# Action item
Copy every line from the material below that holds "navigation".
(Records to process begins)
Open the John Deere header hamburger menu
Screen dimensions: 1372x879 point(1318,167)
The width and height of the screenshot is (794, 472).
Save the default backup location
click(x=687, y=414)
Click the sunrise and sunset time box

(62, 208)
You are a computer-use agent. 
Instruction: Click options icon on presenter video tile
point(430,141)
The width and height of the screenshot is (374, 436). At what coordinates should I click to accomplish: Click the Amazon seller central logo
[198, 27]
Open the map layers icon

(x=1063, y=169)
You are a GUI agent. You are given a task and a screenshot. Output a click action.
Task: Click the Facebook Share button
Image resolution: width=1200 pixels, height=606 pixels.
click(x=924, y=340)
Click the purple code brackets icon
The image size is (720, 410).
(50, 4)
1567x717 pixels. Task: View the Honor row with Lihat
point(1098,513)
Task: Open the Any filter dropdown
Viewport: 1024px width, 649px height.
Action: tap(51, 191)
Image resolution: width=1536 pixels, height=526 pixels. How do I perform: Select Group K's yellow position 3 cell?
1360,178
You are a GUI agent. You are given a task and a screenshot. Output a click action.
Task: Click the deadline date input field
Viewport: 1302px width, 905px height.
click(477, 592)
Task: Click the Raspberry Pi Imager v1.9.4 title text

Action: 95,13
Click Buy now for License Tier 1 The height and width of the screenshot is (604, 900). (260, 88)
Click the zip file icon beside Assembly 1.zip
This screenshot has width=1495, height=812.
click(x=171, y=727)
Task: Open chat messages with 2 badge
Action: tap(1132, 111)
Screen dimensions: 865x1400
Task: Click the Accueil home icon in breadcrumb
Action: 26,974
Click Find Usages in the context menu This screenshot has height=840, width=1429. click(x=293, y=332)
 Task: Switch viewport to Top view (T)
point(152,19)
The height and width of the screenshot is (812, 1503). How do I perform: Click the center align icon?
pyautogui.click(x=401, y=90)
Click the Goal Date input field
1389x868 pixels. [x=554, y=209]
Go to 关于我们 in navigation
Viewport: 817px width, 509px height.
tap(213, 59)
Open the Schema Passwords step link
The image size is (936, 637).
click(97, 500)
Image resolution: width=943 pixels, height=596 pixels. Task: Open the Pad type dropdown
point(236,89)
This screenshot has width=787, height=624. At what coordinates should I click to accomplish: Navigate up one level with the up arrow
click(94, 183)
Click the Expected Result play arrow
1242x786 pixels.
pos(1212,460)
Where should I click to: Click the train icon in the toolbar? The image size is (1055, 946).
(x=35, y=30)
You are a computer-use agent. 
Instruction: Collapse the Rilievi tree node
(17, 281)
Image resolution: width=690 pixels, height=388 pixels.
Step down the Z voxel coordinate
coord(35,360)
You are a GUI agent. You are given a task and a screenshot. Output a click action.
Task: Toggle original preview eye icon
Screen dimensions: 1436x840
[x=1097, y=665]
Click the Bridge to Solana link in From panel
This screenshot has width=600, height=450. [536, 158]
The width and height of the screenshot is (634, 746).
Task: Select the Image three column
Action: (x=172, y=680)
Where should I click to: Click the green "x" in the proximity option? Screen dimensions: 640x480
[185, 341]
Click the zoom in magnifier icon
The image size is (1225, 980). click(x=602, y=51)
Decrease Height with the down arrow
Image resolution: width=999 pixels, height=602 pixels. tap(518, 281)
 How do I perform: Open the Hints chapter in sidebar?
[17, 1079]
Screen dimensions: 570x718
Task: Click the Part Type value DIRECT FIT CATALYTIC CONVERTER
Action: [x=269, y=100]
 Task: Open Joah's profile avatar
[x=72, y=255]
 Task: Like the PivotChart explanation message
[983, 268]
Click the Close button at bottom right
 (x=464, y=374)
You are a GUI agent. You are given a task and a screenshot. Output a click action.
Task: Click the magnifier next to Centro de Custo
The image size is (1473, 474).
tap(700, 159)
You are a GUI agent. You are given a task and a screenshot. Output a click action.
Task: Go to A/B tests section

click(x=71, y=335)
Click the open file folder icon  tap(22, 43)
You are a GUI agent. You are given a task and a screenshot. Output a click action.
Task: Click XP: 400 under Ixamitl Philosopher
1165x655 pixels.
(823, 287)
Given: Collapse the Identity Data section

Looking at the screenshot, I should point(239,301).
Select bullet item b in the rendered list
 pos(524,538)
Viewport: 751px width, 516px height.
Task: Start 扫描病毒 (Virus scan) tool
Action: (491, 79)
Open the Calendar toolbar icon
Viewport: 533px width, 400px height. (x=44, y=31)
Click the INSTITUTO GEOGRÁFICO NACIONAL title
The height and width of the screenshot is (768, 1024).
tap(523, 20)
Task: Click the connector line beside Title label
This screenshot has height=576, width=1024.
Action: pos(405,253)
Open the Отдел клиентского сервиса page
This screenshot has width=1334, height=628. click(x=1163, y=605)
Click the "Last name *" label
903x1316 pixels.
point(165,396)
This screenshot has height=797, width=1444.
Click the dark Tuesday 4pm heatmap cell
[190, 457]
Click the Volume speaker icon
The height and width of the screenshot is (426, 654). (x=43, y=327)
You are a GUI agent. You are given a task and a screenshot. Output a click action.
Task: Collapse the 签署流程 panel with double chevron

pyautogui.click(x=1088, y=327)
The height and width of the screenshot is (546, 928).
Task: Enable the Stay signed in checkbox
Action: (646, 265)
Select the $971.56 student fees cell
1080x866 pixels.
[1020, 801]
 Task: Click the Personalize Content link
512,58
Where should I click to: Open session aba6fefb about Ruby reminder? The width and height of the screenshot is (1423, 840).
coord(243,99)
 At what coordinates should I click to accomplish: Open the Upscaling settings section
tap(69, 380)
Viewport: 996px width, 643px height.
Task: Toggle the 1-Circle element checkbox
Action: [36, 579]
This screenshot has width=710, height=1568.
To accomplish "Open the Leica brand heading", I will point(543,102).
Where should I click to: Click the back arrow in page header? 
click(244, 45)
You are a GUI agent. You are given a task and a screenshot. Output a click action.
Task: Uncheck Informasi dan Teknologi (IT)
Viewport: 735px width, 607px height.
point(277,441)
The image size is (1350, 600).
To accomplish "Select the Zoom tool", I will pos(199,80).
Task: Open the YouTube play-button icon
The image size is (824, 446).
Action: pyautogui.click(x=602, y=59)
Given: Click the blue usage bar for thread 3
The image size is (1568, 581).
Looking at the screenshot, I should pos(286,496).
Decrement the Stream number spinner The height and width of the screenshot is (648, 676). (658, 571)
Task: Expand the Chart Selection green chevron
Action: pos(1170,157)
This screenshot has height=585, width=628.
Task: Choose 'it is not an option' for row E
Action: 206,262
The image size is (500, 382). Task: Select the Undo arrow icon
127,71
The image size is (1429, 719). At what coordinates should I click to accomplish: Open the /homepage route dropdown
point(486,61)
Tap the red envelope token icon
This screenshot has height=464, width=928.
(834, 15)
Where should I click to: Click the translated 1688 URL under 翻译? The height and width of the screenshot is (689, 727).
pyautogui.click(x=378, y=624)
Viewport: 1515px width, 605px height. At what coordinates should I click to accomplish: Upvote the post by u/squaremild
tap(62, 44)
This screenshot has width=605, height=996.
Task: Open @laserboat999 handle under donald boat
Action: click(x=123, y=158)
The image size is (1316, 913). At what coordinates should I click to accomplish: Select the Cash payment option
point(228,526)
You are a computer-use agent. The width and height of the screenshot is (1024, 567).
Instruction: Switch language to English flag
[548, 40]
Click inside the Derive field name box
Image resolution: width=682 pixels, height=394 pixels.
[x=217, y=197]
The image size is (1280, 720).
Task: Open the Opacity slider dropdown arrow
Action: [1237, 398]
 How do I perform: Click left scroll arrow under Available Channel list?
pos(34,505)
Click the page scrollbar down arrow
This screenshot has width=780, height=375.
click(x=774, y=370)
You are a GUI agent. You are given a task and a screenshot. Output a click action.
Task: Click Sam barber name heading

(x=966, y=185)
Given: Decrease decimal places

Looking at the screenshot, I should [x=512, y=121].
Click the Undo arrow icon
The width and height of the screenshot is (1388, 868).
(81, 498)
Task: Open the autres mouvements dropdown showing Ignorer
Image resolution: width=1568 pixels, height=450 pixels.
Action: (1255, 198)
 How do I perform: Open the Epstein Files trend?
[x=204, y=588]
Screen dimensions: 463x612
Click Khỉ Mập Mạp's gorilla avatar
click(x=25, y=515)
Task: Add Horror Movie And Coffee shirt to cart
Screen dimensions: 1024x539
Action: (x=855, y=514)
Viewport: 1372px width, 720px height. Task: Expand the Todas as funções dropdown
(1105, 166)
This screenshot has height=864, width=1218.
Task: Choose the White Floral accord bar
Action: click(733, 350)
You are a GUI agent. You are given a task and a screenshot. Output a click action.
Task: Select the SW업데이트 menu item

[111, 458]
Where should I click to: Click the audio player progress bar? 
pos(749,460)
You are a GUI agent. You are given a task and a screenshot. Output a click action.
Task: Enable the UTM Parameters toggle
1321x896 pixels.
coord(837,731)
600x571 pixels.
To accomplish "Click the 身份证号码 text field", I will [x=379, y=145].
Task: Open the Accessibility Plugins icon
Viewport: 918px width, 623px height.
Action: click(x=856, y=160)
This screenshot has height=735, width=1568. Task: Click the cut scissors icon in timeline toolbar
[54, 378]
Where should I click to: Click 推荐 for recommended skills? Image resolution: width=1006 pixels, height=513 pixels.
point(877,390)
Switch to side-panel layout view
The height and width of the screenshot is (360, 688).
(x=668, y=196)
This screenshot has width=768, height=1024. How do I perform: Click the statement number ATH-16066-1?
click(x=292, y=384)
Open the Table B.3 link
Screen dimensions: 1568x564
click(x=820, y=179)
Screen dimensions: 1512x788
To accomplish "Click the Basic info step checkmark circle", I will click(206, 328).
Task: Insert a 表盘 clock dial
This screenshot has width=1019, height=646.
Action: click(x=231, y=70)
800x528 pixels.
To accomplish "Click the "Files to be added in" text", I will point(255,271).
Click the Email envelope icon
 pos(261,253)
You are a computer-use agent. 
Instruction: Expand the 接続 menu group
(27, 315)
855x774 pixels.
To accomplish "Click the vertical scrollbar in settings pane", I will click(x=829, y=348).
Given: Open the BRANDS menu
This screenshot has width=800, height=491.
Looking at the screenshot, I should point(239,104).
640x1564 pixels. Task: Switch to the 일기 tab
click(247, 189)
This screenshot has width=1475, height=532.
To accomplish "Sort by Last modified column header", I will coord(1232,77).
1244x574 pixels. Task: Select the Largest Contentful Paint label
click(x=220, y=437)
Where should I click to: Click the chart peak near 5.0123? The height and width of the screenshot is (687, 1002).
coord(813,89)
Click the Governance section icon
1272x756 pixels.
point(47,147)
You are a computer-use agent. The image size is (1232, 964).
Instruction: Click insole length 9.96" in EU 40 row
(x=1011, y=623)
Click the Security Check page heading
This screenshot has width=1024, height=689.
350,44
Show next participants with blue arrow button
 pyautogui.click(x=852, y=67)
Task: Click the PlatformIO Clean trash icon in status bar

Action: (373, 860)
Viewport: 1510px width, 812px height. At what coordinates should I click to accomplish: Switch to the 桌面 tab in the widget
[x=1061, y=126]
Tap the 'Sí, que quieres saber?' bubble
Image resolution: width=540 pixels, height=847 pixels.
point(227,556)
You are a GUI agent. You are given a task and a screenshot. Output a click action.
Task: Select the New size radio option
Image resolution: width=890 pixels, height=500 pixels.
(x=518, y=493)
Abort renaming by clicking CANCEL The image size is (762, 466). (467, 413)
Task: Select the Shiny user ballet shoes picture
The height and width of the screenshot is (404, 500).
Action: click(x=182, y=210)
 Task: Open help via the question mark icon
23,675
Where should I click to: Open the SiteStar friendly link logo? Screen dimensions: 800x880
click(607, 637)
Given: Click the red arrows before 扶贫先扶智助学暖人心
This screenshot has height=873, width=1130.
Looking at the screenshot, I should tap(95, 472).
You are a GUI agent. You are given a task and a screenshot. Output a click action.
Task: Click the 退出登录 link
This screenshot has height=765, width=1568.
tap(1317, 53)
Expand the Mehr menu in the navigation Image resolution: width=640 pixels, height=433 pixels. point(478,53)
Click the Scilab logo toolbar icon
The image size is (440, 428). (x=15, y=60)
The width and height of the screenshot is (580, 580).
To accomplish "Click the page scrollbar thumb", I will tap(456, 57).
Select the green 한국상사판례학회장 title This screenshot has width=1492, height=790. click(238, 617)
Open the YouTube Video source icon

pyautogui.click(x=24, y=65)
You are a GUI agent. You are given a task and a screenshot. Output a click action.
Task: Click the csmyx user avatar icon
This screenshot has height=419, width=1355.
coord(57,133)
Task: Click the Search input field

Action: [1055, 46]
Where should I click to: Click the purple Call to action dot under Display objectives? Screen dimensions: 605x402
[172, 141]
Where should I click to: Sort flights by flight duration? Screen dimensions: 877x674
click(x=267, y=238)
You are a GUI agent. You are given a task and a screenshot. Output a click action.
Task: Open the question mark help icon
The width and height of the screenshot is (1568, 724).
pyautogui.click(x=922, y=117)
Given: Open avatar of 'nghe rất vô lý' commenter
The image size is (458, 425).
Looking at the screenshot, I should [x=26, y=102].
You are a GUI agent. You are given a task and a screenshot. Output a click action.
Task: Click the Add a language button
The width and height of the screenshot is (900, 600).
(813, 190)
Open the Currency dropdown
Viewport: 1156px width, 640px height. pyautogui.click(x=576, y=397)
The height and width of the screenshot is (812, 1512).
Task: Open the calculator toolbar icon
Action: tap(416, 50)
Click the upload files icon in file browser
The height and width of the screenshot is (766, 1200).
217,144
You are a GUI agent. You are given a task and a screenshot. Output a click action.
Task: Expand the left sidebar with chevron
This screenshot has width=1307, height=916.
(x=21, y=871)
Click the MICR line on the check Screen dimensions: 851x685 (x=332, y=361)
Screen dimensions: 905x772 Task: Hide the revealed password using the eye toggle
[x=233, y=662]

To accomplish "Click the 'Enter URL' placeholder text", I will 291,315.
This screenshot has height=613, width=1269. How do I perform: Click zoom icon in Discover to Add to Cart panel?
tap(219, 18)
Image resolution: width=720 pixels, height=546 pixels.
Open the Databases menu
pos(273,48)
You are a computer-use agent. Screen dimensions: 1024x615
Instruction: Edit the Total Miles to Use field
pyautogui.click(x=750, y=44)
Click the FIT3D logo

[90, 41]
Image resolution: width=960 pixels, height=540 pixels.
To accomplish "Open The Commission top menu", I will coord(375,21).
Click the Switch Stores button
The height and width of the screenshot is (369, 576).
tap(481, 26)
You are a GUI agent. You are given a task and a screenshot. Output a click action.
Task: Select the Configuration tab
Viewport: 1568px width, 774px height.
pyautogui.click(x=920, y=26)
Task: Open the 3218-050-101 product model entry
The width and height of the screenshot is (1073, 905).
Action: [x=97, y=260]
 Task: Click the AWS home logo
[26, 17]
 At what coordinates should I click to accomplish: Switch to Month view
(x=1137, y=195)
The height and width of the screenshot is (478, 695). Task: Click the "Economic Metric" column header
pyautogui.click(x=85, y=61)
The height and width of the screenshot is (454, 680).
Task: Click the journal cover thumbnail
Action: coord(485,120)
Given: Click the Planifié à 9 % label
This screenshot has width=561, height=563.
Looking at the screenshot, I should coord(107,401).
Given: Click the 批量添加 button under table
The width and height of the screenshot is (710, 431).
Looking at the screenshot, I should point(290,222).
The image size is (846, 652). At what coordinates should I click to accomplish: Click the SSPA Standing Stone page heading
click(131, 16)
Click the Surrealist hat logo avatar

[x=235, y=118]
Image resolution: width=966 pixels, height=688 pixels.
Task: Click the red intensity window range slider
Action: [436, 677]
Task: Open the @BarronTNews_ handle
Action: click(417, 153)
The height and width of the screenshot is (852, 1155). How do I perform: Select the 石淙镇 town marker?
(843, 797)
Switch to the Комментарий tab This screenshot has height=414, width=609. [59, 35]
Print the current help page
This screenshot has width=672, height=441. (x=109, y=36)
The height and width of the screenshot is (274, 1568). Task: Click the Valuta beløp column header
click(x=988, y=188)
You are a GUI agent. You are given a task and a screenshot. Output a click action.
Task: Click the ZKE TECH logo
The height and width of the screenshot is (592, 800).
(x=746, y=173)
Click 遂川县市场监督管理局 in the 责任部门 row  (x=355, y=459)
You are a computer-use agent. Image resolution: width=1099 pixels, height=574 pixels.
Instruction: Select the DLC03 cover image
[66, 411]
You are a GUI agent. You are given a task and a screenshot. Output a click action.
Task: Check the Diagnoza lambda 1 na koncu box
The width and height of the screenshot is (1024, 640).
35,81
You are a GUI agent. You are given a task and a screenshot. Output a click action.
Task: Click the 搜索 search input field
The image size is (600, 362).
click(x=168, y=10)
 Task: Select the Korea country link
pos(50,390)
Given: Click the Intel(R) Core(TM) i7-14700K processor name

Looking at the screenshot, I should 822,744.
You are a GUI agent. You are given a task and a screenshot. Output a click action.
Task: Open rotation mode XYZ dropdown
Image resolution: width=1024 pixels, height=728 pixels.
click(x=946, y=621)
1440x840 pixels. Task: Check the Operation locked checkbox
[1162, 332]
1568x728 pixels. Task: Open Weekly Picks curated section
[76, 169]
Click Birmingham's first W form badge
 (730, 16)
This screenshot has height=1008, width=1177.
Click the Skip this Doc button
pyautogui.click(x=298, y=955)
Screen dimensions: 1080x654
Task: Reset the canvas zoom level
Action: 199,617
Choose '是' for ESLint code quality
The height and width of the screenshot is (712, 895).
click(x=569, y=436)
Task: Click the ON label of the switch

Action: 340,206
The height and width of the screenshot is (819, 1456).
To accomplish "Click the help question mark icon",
(Records to process ends)
# Expected answer
Go to 关于我们 in navigation
Expand the Mehr menu in the navigation Image resolution: width=640 pixels, height=433 pixels. point(478,53)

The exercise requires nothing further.